The aggregation can expose systematic weaknesses in an organization’s approach to AI responsibility. If a company’s score is high for “govern” activities but low for the other pillars, for example, it might be creating sound policies that aren’t being implemented.

Another option for scoring is to aggregate the numbers by some of the dimensions of AI responsibility highlighted in the RMF: performance, fairness, privacy, ecology, transparency, security, explainability, safety, and third-party (intellectual property and copyright). This aggregation method can help determine if organizations are ignoring certain issues. Some organizations, for example, might boast about their AI responsibility based on their activity in a handful of risk areas while ignoring other categories.

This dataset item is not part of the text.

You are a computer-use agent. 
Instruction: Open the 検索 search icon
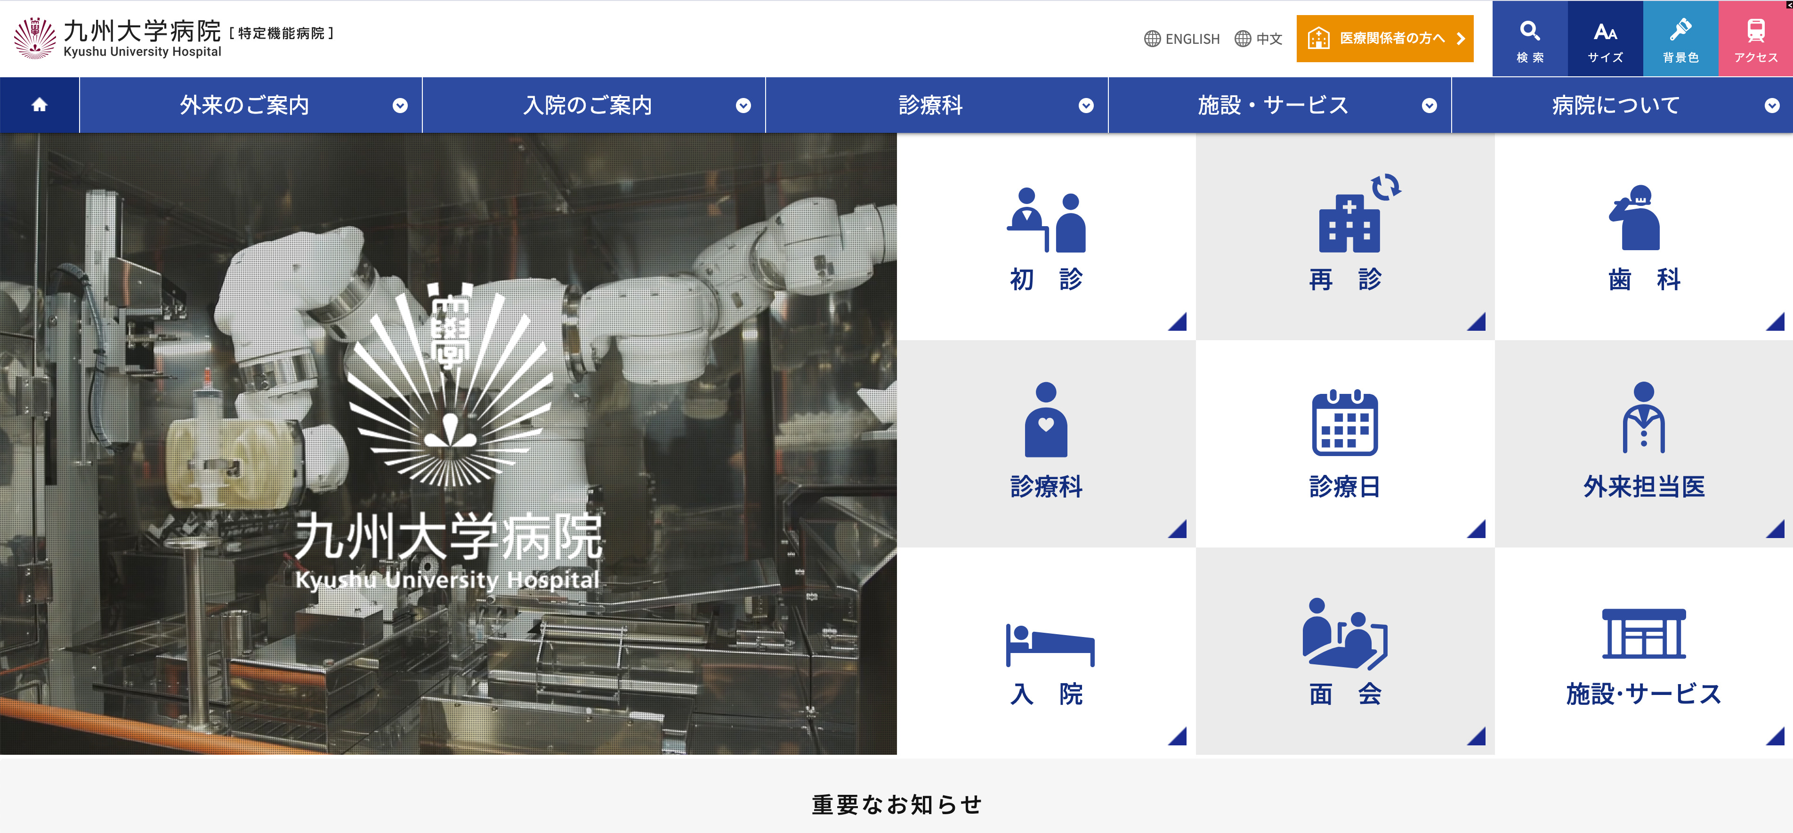point(1529,38)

A road toward better decision-making

When used internally, the maturity model can help organizations determine where they stand on responsible AI and can identify steps to improve their governance. The model enables companies to set goals and track their progress through repeated evaluations. Investors, buyers, consumers, and other external stakeholders can employ the model to inform decisions about the company and its products.

When used by internal or external stakeholders, the new IEEE-USA maturity model can complement the NIST AI RMF and help track an organization’s progress along the path of responsible governance.